How to Verify Data#
There are two ways Kumodd can verify data:
- -list: List metadata in google drive, and use it to verify local files if present
- -verify: use local cached metadata to verify local files
When listing (-list option), Kumodd downloads metadata from Google Drive and verifies whether local data are consistent with Google Drive.
When verifying (-verify option), Kumodd uses the previously saved YAML metadata on disk to verify whether files and metadata on disk are correct. If there are multiple revisions, Kumodd verifies all downloaded revisions. Because it uses cached metadata, it does not connect to Google Drive, and does not require any network access or credentials.
Either way (-list or -verify options), Kumodd confirms whether each file’s MD5, file size, and Last Modified and Last Accessed are correct. In addition, it confirms whether the MD5 of the metadata on disk matches the MD5 of the metadata originally read from Google Drive.
Download Google Drive Metadata to Verify Local Data#
To retrieve metadata from Google Drive and review accuracy of the data and metadata on disk, use the -list option.

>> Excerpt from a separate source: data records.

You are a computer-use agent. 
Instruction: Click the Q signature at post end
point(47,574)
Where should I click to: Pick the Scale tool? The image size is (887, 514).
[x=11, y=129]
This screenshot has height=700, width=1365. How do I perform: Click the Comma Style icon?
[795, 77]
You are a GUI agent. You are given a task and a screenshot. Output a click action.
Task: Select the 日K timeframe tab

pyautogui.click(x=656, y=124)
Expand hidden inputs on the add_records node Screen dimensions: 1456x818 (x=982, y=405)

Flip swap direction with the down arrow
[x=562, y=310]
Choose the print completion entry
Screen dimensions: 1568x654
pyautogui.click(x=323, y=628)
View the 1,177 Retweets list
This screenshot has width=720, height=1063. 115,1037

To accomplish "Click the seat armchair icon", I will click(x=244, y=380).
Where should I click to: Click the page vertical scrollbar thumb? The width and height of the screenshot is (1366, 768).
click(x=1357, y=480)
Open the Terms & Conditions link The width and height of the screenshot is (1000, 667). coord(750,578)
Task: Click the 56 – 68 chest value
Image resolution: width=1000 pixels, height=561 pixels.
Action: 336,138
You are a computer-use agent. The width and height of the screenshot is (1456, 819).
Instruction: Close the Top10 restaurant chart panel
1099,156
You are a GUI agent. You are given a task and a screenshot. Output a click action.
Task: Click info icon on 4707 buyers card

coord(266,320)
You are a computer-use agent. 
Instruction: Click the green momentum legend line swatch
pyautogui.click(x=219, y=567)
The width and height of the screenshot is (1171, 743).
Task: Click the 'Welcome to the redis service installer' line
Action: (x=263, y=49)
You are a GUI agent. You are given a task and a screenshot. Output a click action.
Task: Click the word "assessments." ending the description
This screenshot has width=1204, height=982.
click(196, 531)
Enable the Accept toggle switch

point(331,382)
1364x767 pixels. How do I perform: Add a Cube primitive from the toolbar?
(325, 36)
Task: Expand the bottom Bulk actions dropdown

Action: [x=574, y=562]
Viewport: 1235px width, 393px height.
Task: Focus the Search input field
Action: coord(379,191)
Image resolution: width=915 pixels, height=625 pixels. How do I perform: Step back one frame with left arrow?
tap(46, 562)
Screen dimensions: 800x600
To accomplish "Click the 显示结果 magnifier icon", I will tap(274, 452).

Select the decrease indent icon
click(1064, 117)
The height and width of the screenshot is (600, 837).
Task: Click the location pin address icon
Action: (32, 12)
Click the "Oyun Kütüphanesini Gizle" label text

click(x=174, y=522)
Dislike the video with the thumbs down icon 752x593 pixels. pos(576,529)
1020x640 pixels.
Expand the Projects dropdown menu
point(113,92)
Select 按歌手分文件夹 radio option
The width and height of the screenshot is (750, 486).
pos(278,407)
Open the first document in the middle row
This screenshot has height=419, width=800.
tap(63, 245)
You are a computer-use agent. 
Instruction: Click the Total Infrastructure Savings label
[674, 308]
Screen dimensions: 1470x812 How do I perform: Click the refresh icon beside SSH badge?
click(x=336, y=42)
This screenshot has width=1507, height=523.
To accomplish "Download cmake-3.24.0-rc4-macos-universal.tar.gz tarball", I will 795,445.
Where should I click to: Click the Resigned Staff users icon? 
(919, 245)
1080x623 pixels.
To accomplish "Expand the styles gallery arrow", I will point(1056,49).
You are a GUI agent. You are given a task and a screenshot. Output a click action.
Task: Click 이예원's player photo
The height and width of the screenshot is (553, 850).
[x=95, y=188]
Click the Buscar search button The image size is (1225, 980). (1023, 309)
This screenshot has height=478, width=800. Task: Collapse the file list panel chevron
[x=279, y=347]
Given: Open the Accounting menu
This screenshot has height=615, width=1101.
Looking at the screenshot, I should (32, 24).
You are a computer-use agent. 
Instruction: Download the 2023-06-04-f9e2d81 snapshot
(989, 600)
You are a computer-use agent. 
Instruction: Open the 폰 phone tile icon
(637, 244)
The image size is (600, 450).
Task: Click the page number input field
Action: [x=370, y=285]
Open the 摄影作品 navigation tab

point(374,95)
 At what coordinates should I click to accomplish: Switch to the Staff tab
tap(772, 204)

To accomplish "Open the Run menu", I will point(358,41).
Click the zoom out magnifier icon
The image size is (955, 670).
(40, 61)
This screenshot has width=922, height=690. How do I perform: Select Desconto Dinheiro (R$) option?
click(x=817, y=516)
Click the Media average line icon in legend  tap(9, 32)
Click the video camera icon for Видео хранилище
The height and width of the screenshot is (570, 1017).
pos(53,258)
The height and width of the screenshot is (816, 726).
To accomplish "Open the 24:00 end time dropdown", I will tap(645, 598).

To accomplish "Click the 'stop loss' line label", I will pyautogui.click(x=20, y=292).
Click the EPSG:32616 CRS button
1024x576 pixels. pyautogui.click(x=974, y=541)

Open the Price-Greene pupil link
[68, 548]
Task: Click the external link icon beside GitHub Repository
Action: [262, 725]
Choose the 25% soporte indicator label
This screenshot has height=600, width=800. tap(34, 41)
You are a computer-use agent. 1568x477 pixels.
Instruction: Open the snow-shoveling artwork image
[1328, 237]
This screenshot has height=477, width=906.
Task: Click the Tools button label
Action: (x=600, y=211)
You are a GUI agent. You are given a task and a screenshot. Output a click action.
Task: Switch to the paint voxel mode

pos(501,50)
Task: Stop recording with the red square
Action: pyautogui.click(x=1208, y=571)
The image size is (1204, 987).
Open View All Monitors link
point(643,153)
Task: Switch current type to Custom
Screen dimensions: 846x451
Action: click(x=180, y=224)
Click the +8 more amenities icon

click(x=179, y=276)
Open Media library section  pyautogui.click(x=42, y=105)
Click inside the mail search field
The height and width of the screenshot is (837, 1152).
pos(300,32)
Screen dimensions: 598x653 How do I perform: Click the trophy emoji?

kumodd -list pdf -col verify
Status File MD5 Size Mod Time Acc Time Metadata fullpath
valid match match match match match ./My Drive/report_1424.pdf
Verify Local Data Without Accessing Google Drive#
To review accuracy of the data and metadata using previously downloaded metadata, use the -verify option. This does not read data from Google Drive, but rather re-reads the previously saved YAML metadata on disk, and confirms whether the files’ MD5, size, Last Modified, and Last Accessed time are correct. This also confirms whether the MD5 of the metadata match the previously recorded MD5.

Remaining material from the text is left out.